Paging Mr. October

My fellow Blue Devils, welcome to October-the cruelest month in all of sport.

Sure, you might be walking across the quad right now, basking in the sun-kissed warmth of a North Carolinian Indian summer. And sure, T.S. Eliot once wrote that April is the "cruellest month." But surely, Eliot never knew a Cubs fan. I do. October is harsh.

And so far, the merciless month responsible for returning teams to reality hasn't been kind to Duke Football. I know, it's early, but watching Saturday's game I could have sworn I saw the ghost of seasons past returning to haunt the Blue Devils just in time for All Hallows Eve. A 27-0 blanking by a rebuilding Georgia Tech led by a first-year coach and a quarterback who had never started a college contest? That's unfortunately neither a trick nor a treat.

"If you have zero on one side, you don't lose many," Yellow Jacket head coach Paul Johnson after the game.

And if you have zero on the other side, you don't win many either. Just ask Carl Franks or Ted Roof, whose teams were shut out seven times over their collective eight seasons in Durham-with three of those goose eggs coming in 2006 and, it's worth noting, none in 2007.

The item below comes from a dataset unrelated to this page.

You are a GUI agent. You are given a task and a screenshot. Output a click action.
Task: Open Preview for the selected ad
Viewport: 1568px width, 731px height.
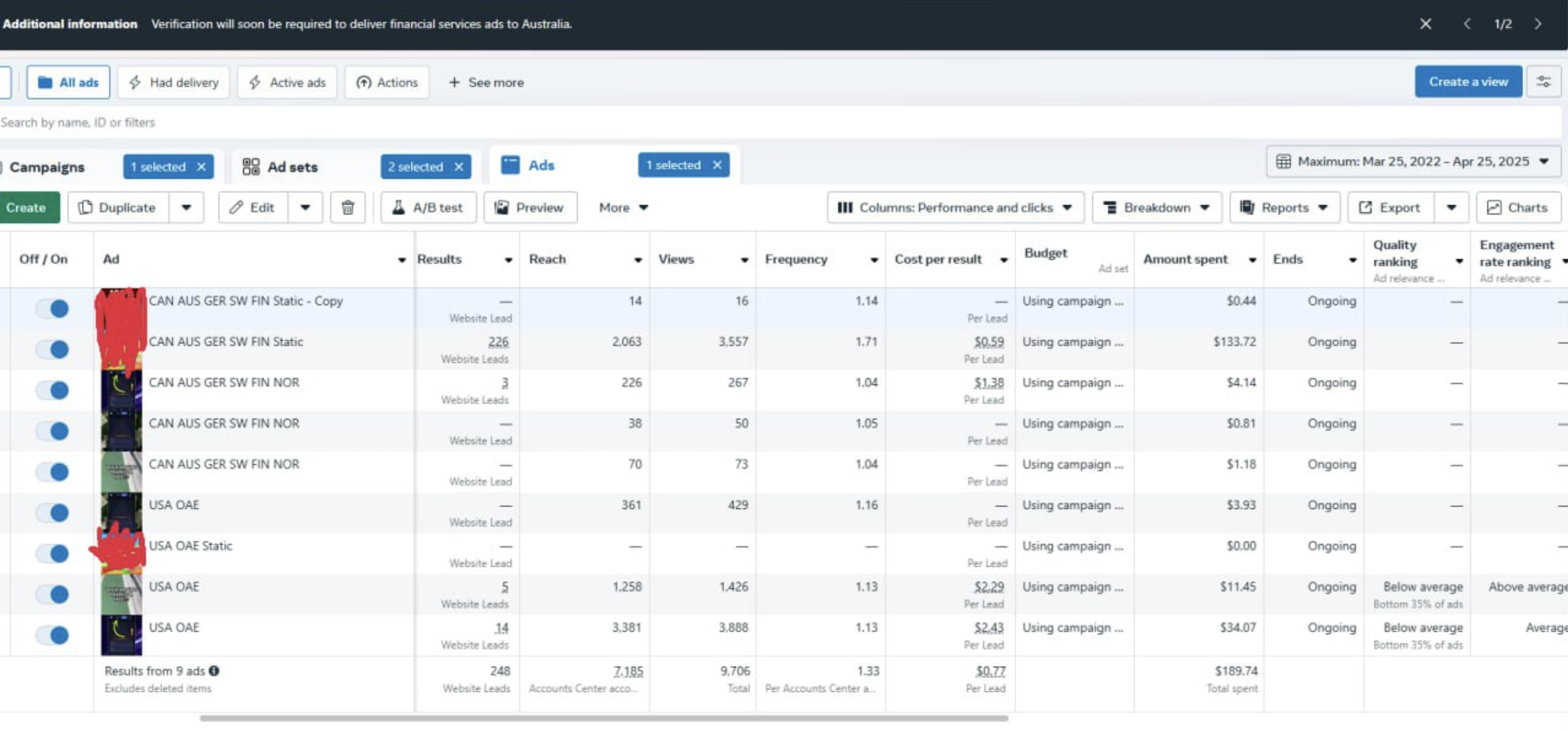click(x=530, y=208)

So with the fresh yet familiar wounds of a zero-point performance and the easy, sunny days of September fading into the distance, I feel compelled to ask the uncomfortable question: Is this really the Dawn of a New Day? Or were these last few weeks merely an era of good feelings with the transformative "dawn" still seasons away?

The Blue Devils gave up 24 points in the second half against the Yellow Jackets while looking completely befuddled on offense. It was classic Duke in a season when even fans were pushed to expect more. Why? Because David Cutcliffe is an offensive guru, remember? He coached Peyton and Eli Manning, whose floor seats at last March's UNC game in Cameron left them practically sitting in Greg Paulus' lap.

Fast forward seven months and some dude named Jaybo is lighting up the Blue Devils for 280 yards in an offense that doesn't encourage passing, and Thaddeus Lewis looks like what some dude named Jaybo is supposed to look like. The Duke quarterback was held to a meager 97 yards, forced into an interception and sacked twice.

"We've got some people that can make some plays, and we're either not getting them in position to make plays often enough, or they're not making plays often enough. That's kind of what offensive football is," Cutcliffe said Saturday. "It really does go back to matchups and people that can make plays. You saw it in reverse today-the exact opposite."

In Duke's defense, Johnson (who coached at Navy before this season) said this Blue Devil squad was markedly better than those he had faced over the past five years with the Midshipmen. But those compliments were a modest consolation prize when you haven't found the uprights or the end zone in 60 minutes of play after averaging 30.8 points per game in the first four weeks.

I'm not trying to say this team should win every game-really, I'm not. But given Cutcliffe's pedigree (impressive) and the current state of the ACC (abysmal), I do think it's reasonable to expect the new-look Duke to put up at least one score per game.

That's not just reasonable. It's critical.

The David-Cutcliffe-Change-We-Can-Believe-In energy is only going to go so far and last so long. I remember sitting in Yoh Football Center on the rainy December afternoon Cutcliffe was hired, listening to him promise he was going to make Duke Football more exciting to watch-that even if his team might not win right away, it would score.

Through the first four contests, Cutcliffe delivered. But, then again, the 2007 Blue Devils put up 20 against Northwestern and 43 against Navy in their opening weeks (almost identical to this team's 20- and 41-point outputs). Saturday's contest against a good but not great Georgia Tech team makes me wonder how realistic that promise could be right from the get-go. Granted, Duke did beat Virginia by 31 at home last weekend. But expectations are finicky: once you've set them, you leave yourself more vulnerable to being questioned when you don't come close to meeting them on any given Saturday. Maybe that's what this disillusioned feeling is in the wake of a chilly run-in with the Yellow Jackets.

And while October is indeed brutal, with a little luck, it can instead be the best of months. For Duke, winning another game in the coming weeks wouldn't be as big as, say, the Cubs taking a World Series-every team in the ACC is beatable and becoming more beatable every week (see: Maryland).

At least a Blue Devil win is still in the realm of possibility. And possibilities, like expectations, can either be refreshing or devastating when the calendar turns to November and the final whistle blows.